**TASK DESCRIPTION**
Extract the lines of the material starting at the one that contains "Click 王晓龙 avatar thumbnail" and ending at the one that contains "Looking at the", reproducing each line verbatim. Leave the pictures out of your answer.

Word and element pointing entries:
::::::::::

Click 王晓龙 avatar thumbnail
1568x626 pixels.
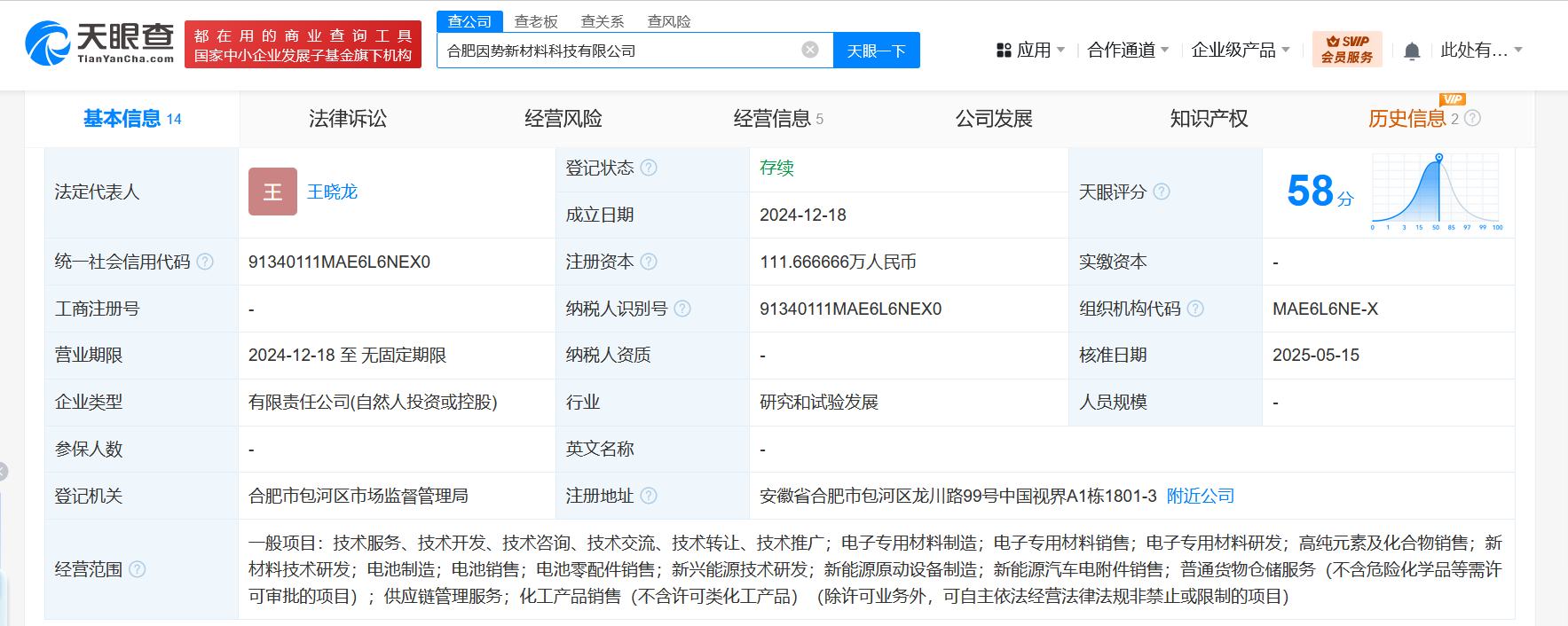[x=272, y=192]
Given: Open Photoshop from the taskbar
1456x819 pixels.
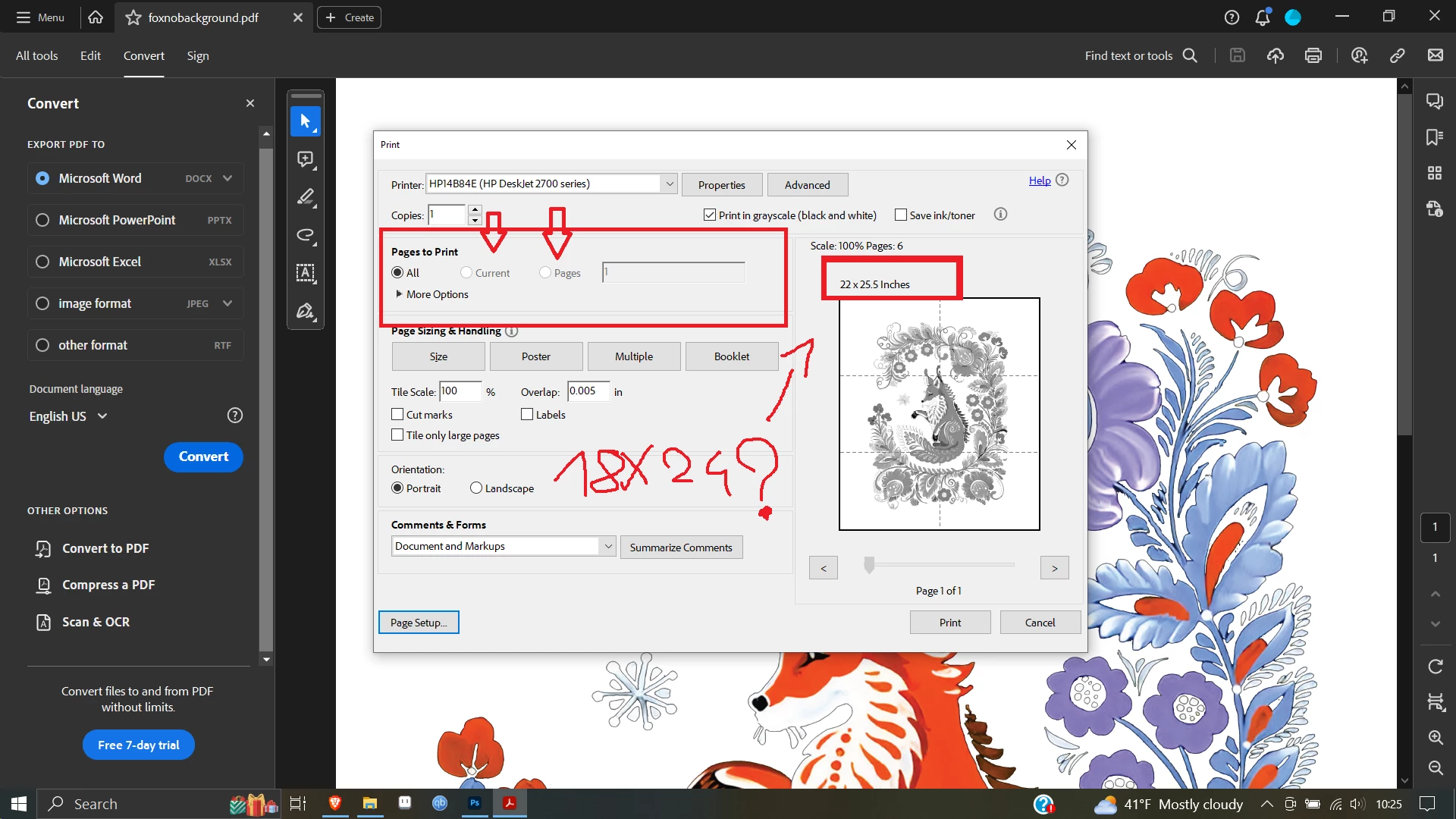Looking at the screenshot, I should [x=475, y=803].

::::::::::

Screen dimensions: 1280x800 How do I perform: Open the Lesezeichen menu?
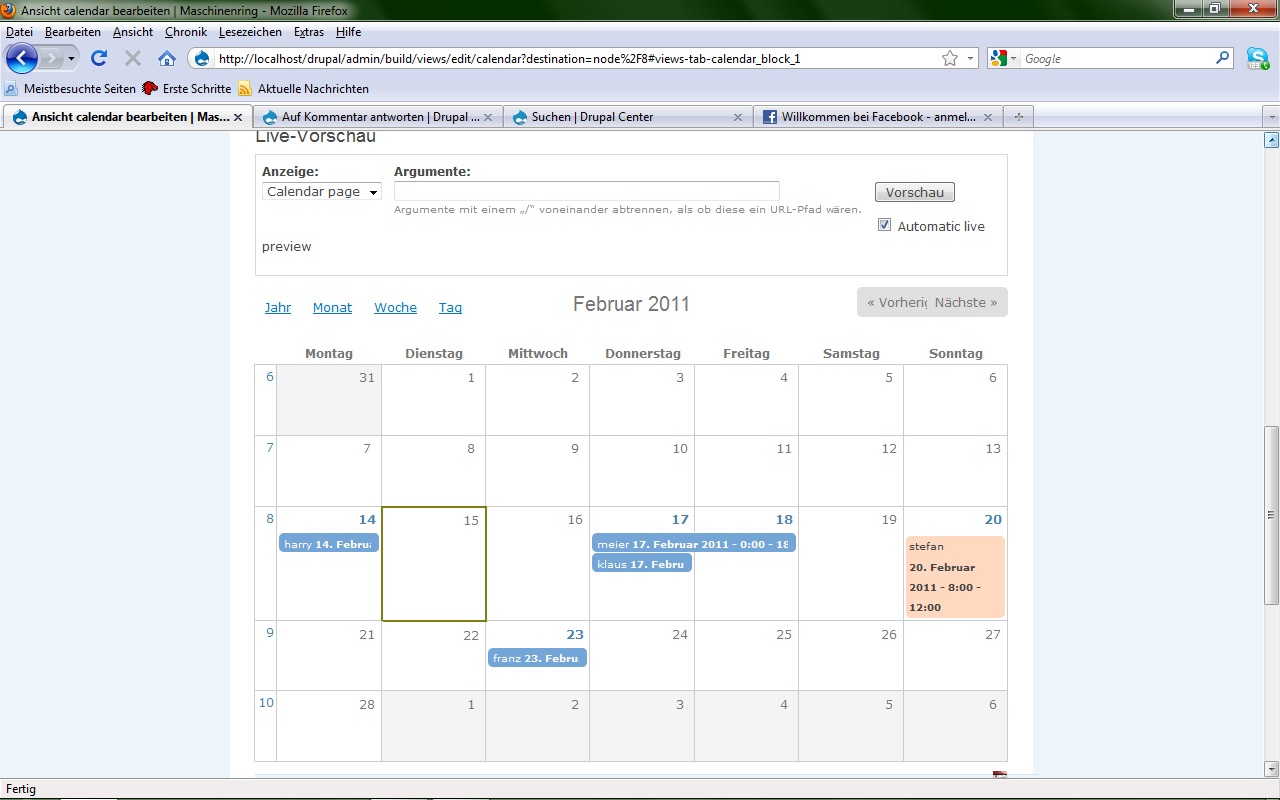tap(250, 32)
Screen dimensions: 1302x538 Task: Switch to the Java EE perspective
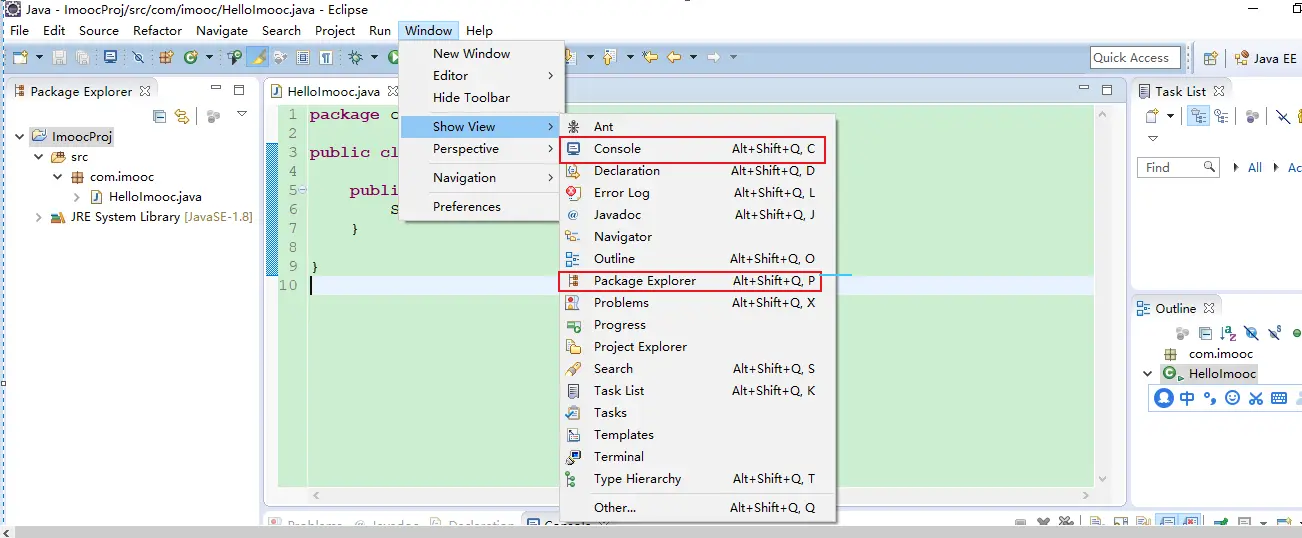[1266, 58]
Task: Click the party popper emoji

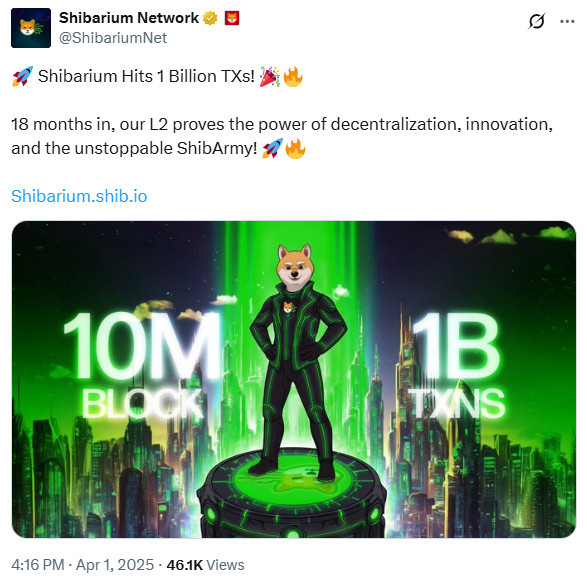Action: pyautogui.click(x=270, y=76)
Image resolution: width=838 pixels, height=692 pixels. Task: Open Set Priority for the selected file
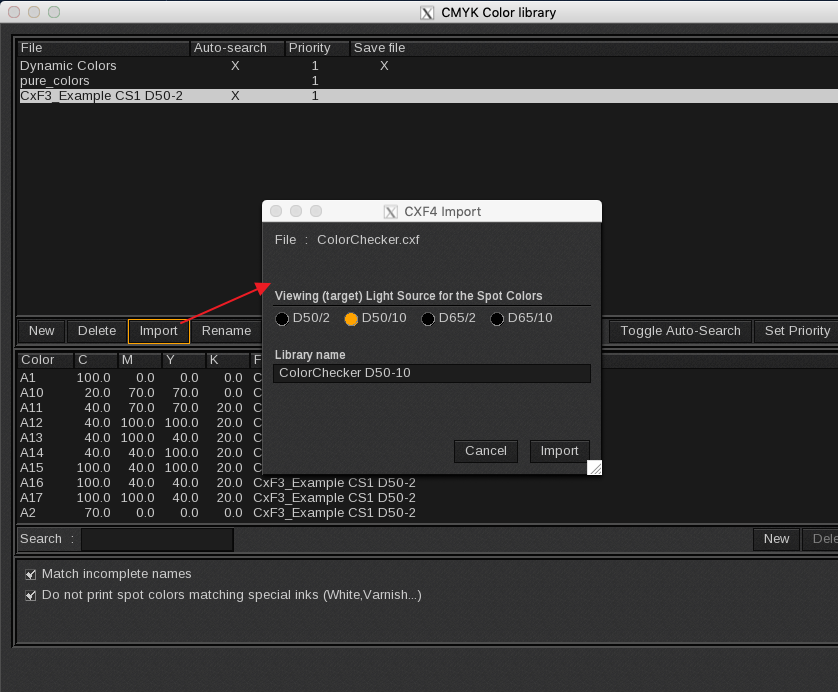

::::::::::

**OUTPUT OF THE EXERCISE**
Click 王晓龙 avatar thumbnail
1568x626 pixels.
[x=272, y=192]
Given: Open Photoshop from the taskbar
1456x819 pixels.
Looking at the screenshot, I should [x=475, y=803].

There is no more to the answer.